Определите, согласуются ли с исходным текстом следующие утверждения, и для каждого ответьте «да» или «нет», подкрепив ответ точной цитатой из текста. 1. Репетиции начинаются ежедневно в половине второго. 2. Бертрана будет играть Массалитинов. 3. На благотворительном вечере Кусевицкий играл на скрипке.

=== Исходный текст ===

Хоть мне и очень плохо, ибо я окружен болезнями и заботами, все-таки мне приятно Вам ответить на посылку Вашей поэмы: Во-первых, поэму ужасно хвалили разные люди и по разным причинам, хвалили так, что я вовсе перестал в нее верить. Во-вторых, много я видел сборников стихов, авторов «известных» и «неизвестных»; всегда почти — посмотришь, видишь, что, должно быть, очень хорошо пишут, а мне все не нужно, скучно, так что начинаешь думать, что стихов вообще больше писать не надо; следующая стадия — что я стихов не люблю; следующая — что стихи вообще занятие праздное; дальше — начинаешь уже всем об этом говорить громко. Не знаю, испытали ли Вы такие чувства; если да, — то знаете, сколько во всем этом больного, лишнего груза.
Прочтя Вашу поэму, я опять почувствовал, что стихи я все равно люблю, что они — не пустяк, и много такого — отрадного,
Преданный Вам
396. Матери. 31 марта 1916. Москва
Мама, я так занят, что только сегодня собрался написать. Открытку ты, надеюсь, получила.
Несмотря на то, что к вечеру устаю до неприличия, чувствую себя в своей тарелке. Каждый день в половине второго хожу на репетицию, расходимся в шестом часу. Пока говорю главным образом я, читаю пьесу и объясняю, еще говорят Станиславский, Немирович и Лужский, а остальные делают замечания и задают вопросы. Роли несколько изменены — Качалов захотел играть Бертрана, а Гаэтана будет играть актер, которого я видел Мефистофелем в гетевском Фаусте (у Незлобина), — хороший актер. Граф, вероятно, Массалитинов. За Качалова я мало боюсь, он делает очень тонкие замечания. Немного боюсь за Алису — слишком молодая и тонкая, может быть, переменим (Вишневский справедливо заметил, что для нее нужны «формочки»). Алискан — Берсенев, думаю, будет хороший. У Станиславского какие-то сложные планы постановки, которые будем пробовать.
Третьего дня я был в студии на благотворительном вечере, читали и играли Станиславский, Качалов, Гзовская, Германова, Москвин, Вишневский, Кусевицкий (на контрабасе). Вчера обедал у Станиславского, потом смотрел «Будет Радость» (понравилось, несмотря на многое), в антрактах ходил курить в уборную Качалова, сидел там с ним, Массалитиновым и Берсеневым.

=== Перечень записей ===

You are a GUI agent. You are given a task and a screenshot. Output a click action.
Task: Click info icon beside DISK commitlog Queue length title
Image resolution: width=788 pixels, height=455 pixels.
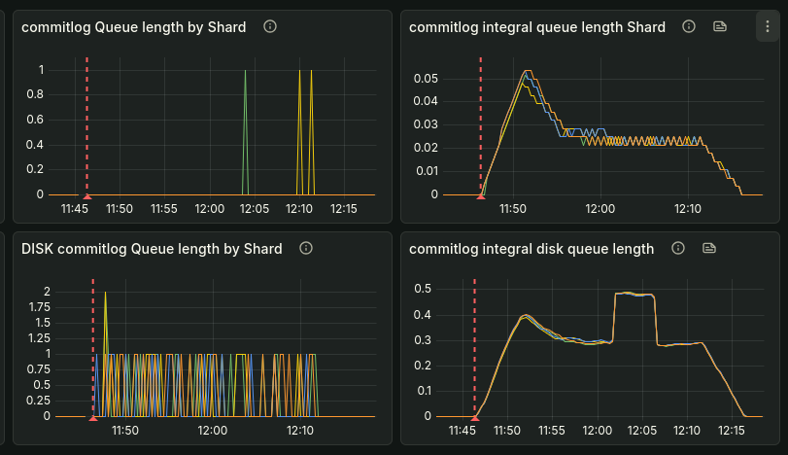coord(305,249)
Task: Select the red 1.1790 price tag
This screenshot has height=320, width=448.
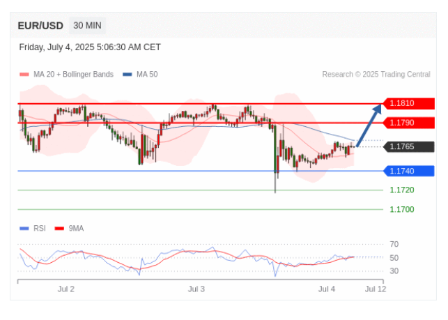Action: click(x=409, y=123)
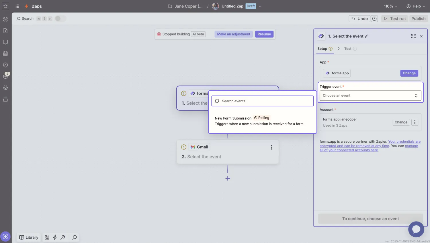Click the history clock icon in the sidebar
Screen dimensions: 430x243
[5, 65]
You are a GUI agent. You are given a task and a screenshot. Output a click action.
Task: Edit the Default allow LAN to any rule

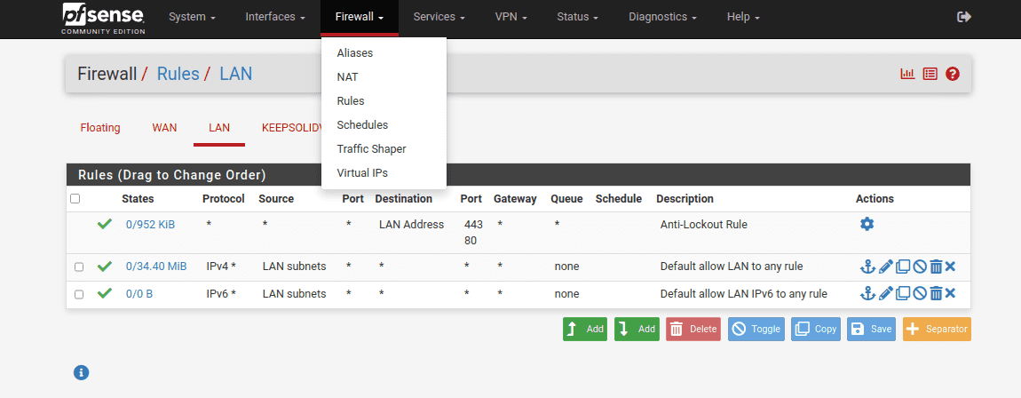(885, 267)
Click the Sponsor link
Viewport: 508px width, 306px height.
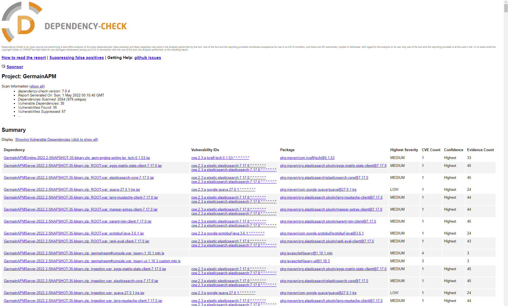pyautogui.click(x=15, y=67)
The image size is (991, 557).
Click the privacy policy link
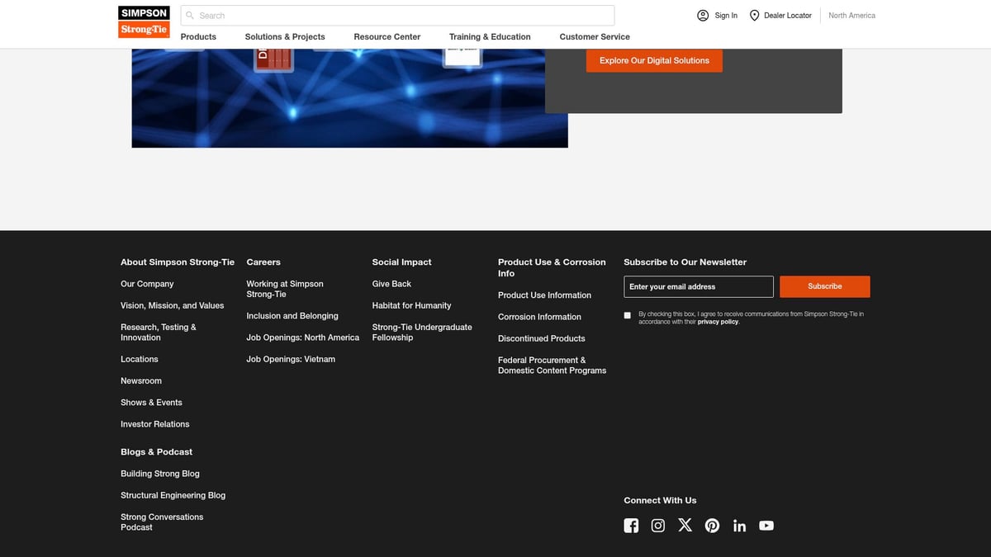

===

Решение
1. Да: «Каждый день в половине второго хожу на репетицию».
2. Нет: «Качалов захотел играть Бертрана».
3. Нет: «Кусевицкий (на контрабасе)».